> PASSAGE TO READ:
>>>>

This is a book about the world's leading brands and multinationals in the alcoholic beverages industry since the 1960s, and about the importance of brands as prime drivers of the global process of cross-border mergers and acquisitions that has affected businesses worldwide in the last decades. At a time when there are so many general books about globalization, a work that focuses on the complexities of globalization in a single economic sector provides a wealth of information and analysis that is to be warmly welcomed. In addition, as Geoffrey Jones and Louis Galambos indicate in the preface, the book provides compelling insights into the endurance and relevance of family ownership in international businesses nowadays, and about the legacy of history on current corporate strategies.

Teresa Da Silva Lopes is a well-known researcher who has devoted the last fifteen years of her professional career to the study of entrepreneurship and intangible assets in the alcoholic beverages sector. Her own academic training and job experience in several countries has allowed her to understand the cultural complexities of globalization, and the book has probably benefitted from the wide horizons and the international scope of her research. Strongly influenced by Edith Penroseś theories about the growth of a firm, Da Silva Lopes has written an excellent book that highlights the competitive advantages of branding and advertising for growth. Also, following John H. Dunningś ideas about the role of ownership, location, and internalization in the internationalization processes of firms, she presents an original essay about which of these determinants had a key role in the development of multinationals in alcoholic beverages.

<<<<

> EXERCISE REQUIREMENTS:
A - Summarize the book review in two sentences.
B - Reproduce the part of the book review starting at "This is a book" and ending at "current corporate strategies.".

> DATA SECTION:

>>>>

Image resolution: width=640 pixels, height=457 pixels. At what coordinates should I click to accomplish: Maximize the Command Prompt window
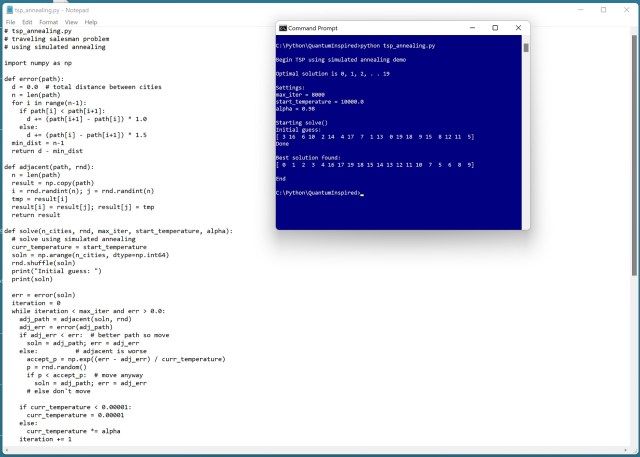(495, 28)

<<<<

> WRITTEN RESPONSES:
A - The book review describes a study of the world's leading brands and multinationals in the alcoholic beverages industry since the 1960s, welcoming its focus on globalization within a single sector and its insights into family ownership and the legacy of history on current corporate strategies. It notes that Teresa Da Silva Lopes draws on Edith Penrose's theories to highlight the competitive advantages of branding and advertising for growth, and on John H. Dunning's ideas to examine which determinants had a key role in the development of multinationals in alcoholic beverages.

B -
This is a book about the world's leading brands and multinationals in the alcoholic beverages industry since the 1960s, and about the importance of brands as prime drivers of the global process of cross-border mergers and acquisitions that has affected businesses worldwide in the last decades. At a time when there are so many general books about globalization, a work that focuses on the complexities of globalization in a single economic sector provides a wealth of information and analysis that is to be warmly welcomed. In addition, as Geoffrey Jones and Louis Galambos indicate in the preface, the book provides compelling insights into the endurance and relevance of family ownership in international businesses nowadays, and about the legacy of history on current corporate strategies.